Antioch officials have renewed a contract for another 90 days with the Antioch Rescue Squad in order to continue to monitor the ambulance provider to confirm the organization is following recommendations issued by the Illinois Department of Public Health.

ARS officials are working to resolve their internal problems discovered by a state investigation into accusations of unprofessional conduct, breaches of confidentiality, improper use of medications and IV fluids, patient mistreatment and paramedics working while under the influence of alcohol that were partly blamed on a lack of leadership in the non-profit organization.

“I don’t want to go for any period of time without a contract,” said village Trustee Ted Poulos, of the first 90-day contract that expired Nov. 20. “If there is a break in the contract we won’t have any oversight of their operations.”

ARS and village officials are waiting for a response from IDPH to an ARS plan of correction submitted to the state earlier this month. “IDPH told me they will respond shortly,” said Village Attorney Robert Long. “I expect that means about mid-December.”

Village Administrator James Keim authored a 14-page document titled “Village of Antioch EMS Delivery Report,” in which he analyzed ARS operations and procedures gathered in ride-alongs on rescue calls, meetings and interviews with ARS officials and volunteers, review of ARS documents and weekly conference calls with IDPH. A survey of neighboring rescue operations is in the report, as are his recommendations for providing future services for residents.

“A lot is changing right now and the organization is evolving.
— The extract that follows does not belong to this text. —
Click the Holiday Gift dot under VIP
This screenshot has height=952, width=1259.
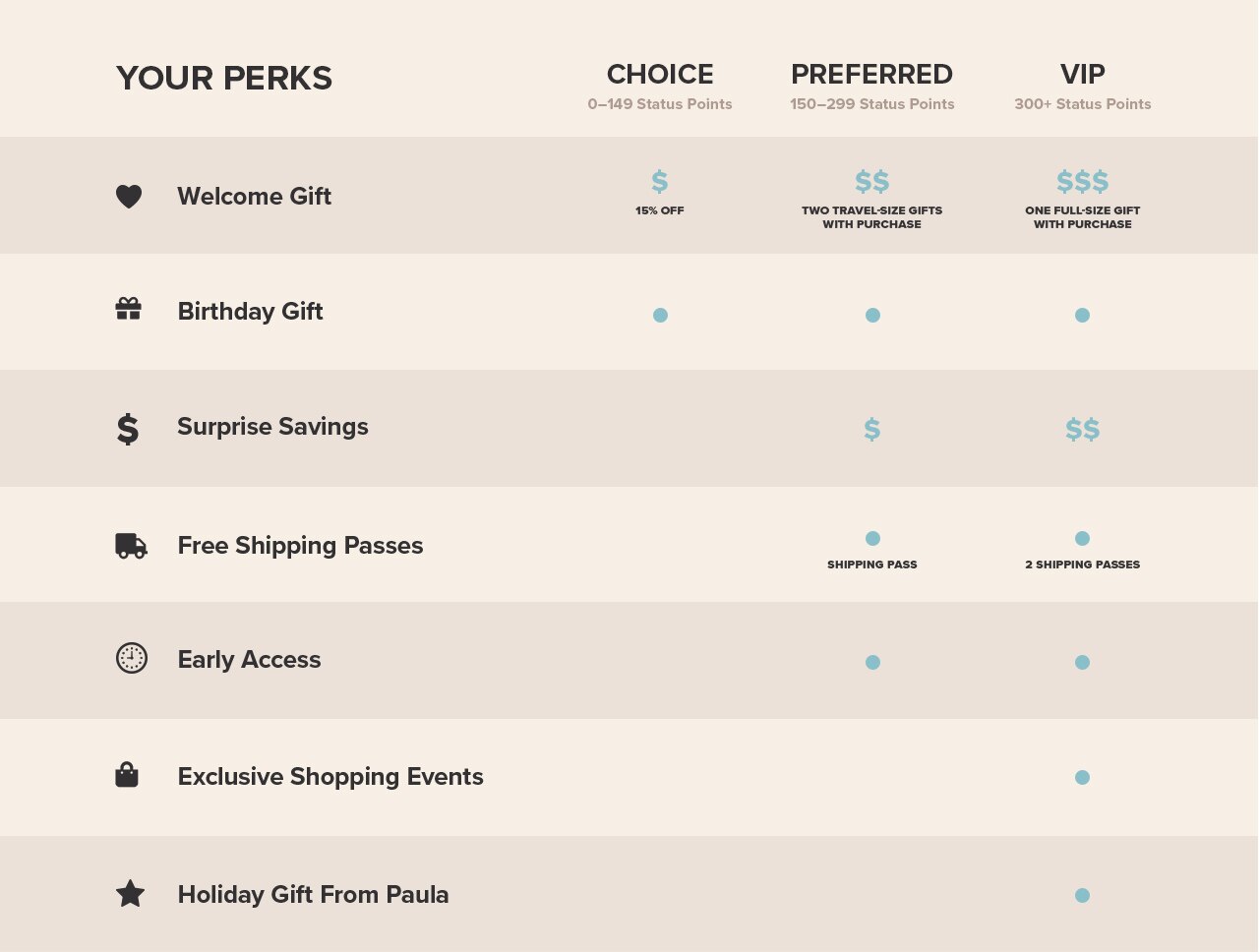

I talked to a lot of people associated with ARS and I have a respect and admiration for what they do,” said Keim. The bottom line of his report is a recommendation to combine rescue and fire services.

“If we did that we would meet the level of paramedic services of our neighboring six communities,” including Fox Lake, Grayslake, Lake Villa, Newport, Round Lake and Salem, Wis.

Keim’s research shows that ARS has 21 paramedics and 14 EMTs on its roster. The fire department has 32 paramedics and 12 EMTS. If the departments were combined it would mean 53 paramedics and 26 EMTs available to serve Antioch-area residents, above the average of 40 paramedics and 21 EMTs of the six surveyed EMS departments that operate under the umbrella of their fire departments.

The First Fire Protection District, which serves the township, also renewed a 90-day contract with ARS. During the next 90 days officials from the fire protection district and village will discuss the coordination of rescue services and the option of combining rescue and fire services.

“There are several ways to combine emergency services, but I recommend that it be done under a single command. I am not recommending the demise of ARS, but instead reaching a middle ground on the best way to provide services going forward,” said Keim.

The village and fire district share oversight of the fire department under Fire Chief John Nixon, who said he supports extending the ARS contract although his staff could gear up quickly to take over rescue services.

The fire department is funded by taxpayers to provide fire protection services. ARS operates as a separate, private organization, partially funded by taxpayers and donations to provide ambulance services. It is now under the leadership of Acting Chief Brian DeKind.

The volunteer organization has been providing emergency medical services to the village for 72 years.

The fire department is also staffed by volunteers with some paid members. ARS contracts with Kurtz Paramedic Service for weekday coverage, but otherwise is staffed by volunteers.

“We’ve got a lot of homework to do over the next 90 days,” said Trustee George Sakas. “This will get us through the response by IDPH and meeting with the fire protection district. This gets us to mid-February to make some decisions.”